My husband is getting tired. So it's recuperation time in one of the many historic confiterias. A combination of coffee house, social club, bistro and bakery, many are spacious, light-filled rooms with long, ornate bars, bevelled mirrors and formally dressed waiters. I have come to love them and could people-watch forever onto the busy Avenida Corrientes, just like the portenos around me who have café-sitting down to a career.

Just as confiterias are more than coffee shops, El Ateneo, on Avenida Santa Fe is more than a bookstore. A splendid theatre in its day, you can peruse a book in your own private box seat, then take to the stage that has been converted into an upscale eatery.

The merging of new ways with old is what gives Buenos Aires much of its charm. Even the capricious clash of architecture is oddly beautiful and simultaneously unlovely: tree-lined boulevards that remind me of Paris; noble French neoclassical mansions; the curved lines of art nouveau alongside a 1970s high-rise concrete jungle.

By evening, I am bursting to visit another milonga to try out my new shoes - perhaps at the less intimidating open-air gathering that happens on Sunday nights in Plaza Dorrego, after the antiques fair and flamboyant street entertainers have packed up. On the way there, we walk through La Recoleta cemetery, where presidents, writers and other national heroes are buried, among them Eva Duarte de Peron.

La Recoleta is like a concrete city. We stroll along wide, leafy boulevards that have narrow side streets branching off them, each containing rows of elaborate marble mausoleums just like mini-houses. Turning a quiet corner, we surprise a young couple who are gingerly practising tango steps.

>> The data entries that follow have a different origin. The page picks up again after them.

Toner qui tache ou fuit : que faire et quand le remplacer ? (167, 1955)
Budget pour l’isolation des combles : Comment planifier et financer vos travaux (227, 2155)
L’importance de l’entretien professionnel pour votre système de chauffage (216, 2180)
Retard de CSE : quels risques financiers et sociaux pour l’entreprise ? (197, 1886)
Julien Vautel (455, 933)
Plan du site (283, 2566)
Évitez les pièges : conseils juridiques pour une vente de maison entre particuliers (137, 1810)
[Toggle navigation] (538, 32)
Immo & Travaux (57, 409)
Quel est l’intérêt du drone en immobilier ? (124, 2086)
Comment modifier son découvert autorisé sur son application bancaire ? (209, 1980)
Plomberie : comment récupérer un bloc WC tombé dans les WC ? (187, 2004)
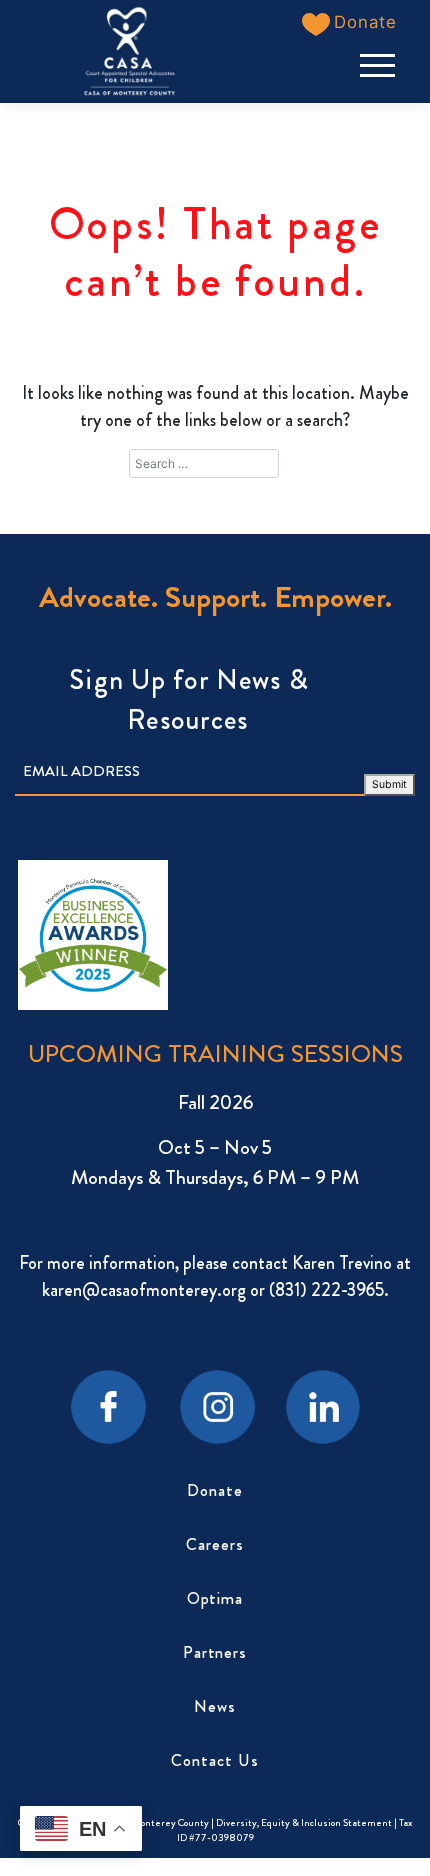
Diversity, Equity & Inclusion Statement (305, 1822)
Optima (215, 1598)
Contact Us (215, 1760)
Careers (215, 1544)
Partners (215, 1652)
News (215, 1706)
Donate (215, 1490)
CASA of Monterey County (152, 1822)
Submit (389, 784)
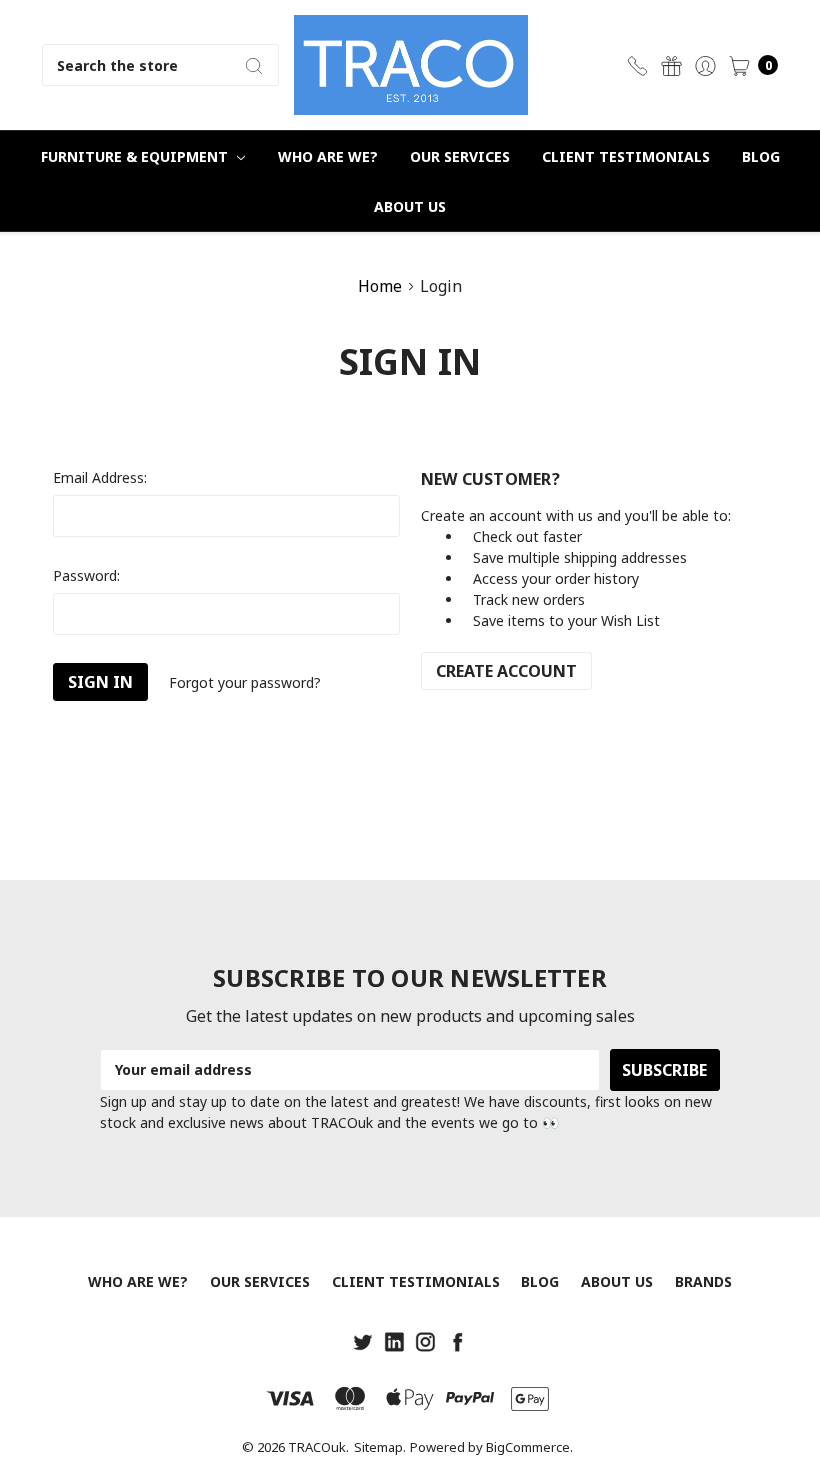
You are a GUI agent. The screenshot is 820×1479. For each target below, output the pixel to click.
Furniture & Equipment (136, 156)
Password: (86, 575)
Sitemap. (380, 1447)
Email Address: (100, 477)
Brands (703, 1281)
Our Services (460, 156)
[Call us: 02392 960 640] (637, 65)
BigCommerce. (529, 1447)
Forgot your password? (245, 682)
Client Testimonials (626, 156)
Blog (761, 156)
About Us (410, 206)
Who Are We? (328, 156)
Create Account (506, 671)
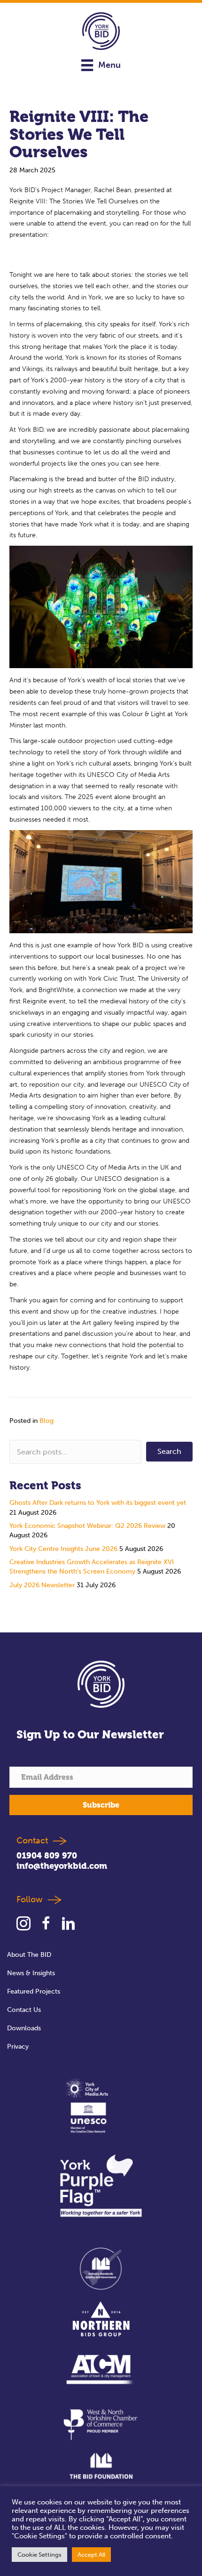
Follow (31, 1899)
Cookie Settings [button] (39, 2554)
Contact (32, 1840)
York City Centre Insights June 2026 (63, 1549)
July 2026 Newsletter (42, 1585)
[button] (169, 1452)
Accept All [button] (91, 2554)
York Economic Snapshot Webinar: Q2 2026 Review (87, 1526)
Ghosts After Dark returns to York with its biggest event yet (97, 1503)
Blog (46, 1421)
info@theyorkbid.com (61, 1866)
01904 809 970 (46, 1855)
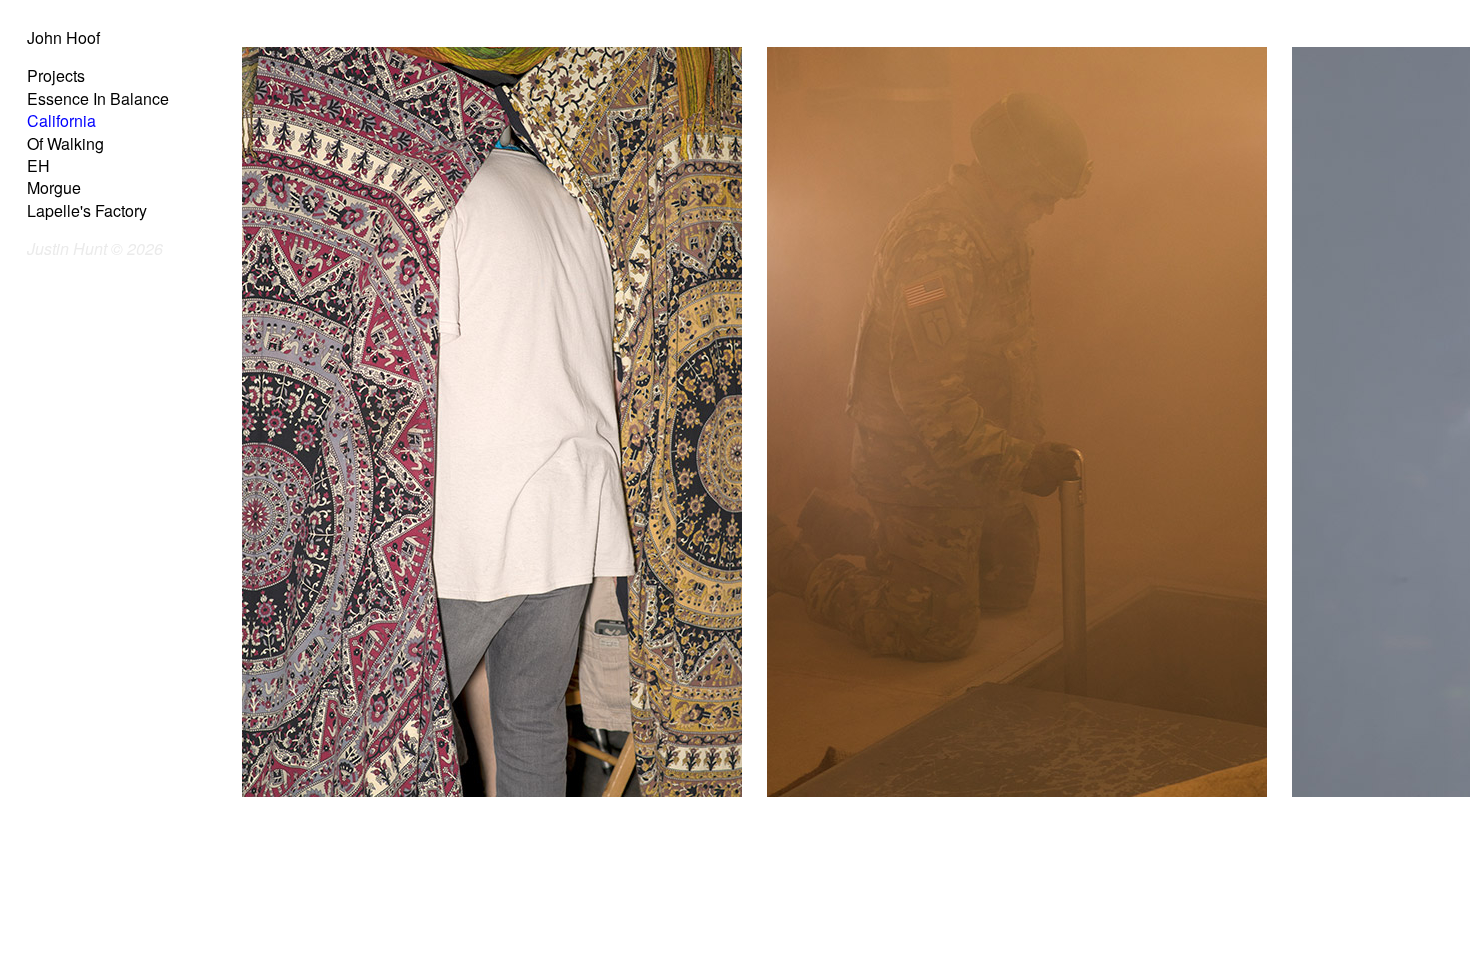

In San Telmo, the city's oldest barrio, locals and tourists sit on cobblestones or at tables around the edge of Plaza Dorrego. After sunset, the square becomes a softly changing palette of lights: golds, greens and blues projecting onto the gathering crowd of tango-lovers. They come in all shapes and skill levels, dressed in skirts and seamed stockings, or hoodies and runners. I slip on my Comme Il Fauts and somehow, surprisingly, my husband remembers more steps than I had given him credit for. He almost leads, and I almost follow, and we just about tango around the floor.